# START OF TEXT EXTRACT
Note, since we are pulling data from an active website, the articles may change between runs.

Skeleton

Here is a skeleton you can use to start your reddit.py script:

# Download reddit.py skeleton
$ curl -sLOk https://gitlab.com/nd-cse-20289-sp19/cse-20289-sp19-assignments/raw/master/homework04/reddit.py

It should look something like this:

#!/usr/bin/env python3

import os
import sys

import requests

# Globals

URL      = None
ISGD_URL = 'http://is.gd/create.php'

# Functions

def usage(status=0):
    ''' Display usage information and exit with specified status '''
    print('''Usage: {} [options] URL_OR_SUBREDDIT

    -s          Shorten URLs using (default: False)
    -n LIMIT    Number of articles to display (default: 10)
    -o ORDERBY  Field to sort articles by (default: score)
    -t TITLELEN Truncate title to specified length (default: 60)
    '''.format(os.path.basename(sys.argv[0])))
    sys.exit(status)
# END OF TEXT EXTRACT
# START OF SOURCE EXCERPT
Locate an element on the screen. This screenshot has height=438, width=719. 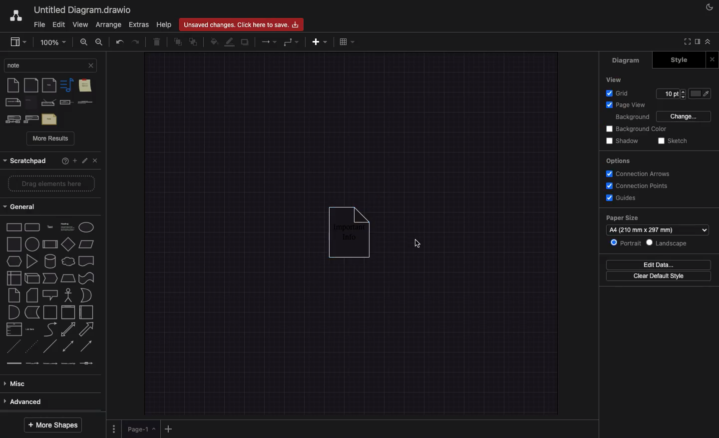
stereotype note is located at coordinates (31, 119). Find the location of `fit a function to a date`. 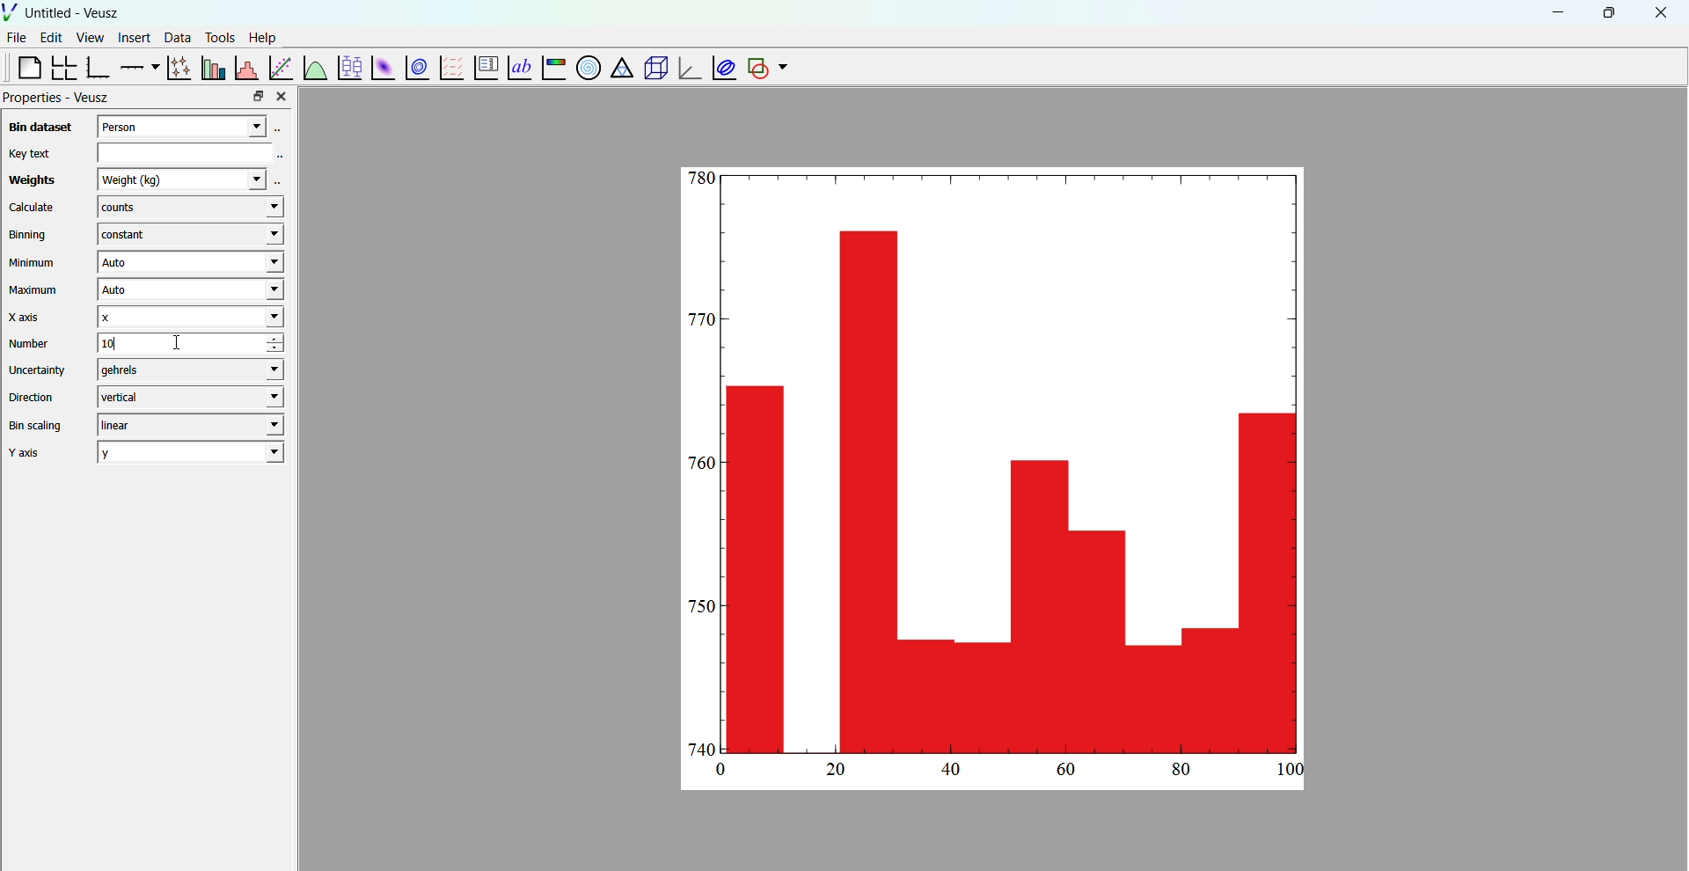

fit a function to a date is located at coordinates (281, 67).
# END OF SOURCE EXCERPT
■ **STATED EXERCISE**
Answer these questions on the reddit.py skeleton text:
(a) Why may the articles change between runs?
(b) What value is assigned to ISGD_URL?
(c) What is the default number of articles to display?

■ **WRITTEN ANSWER**
(a) The data is pulled from an active website.
(b) 'http://is.gd/create.php'
(c) 10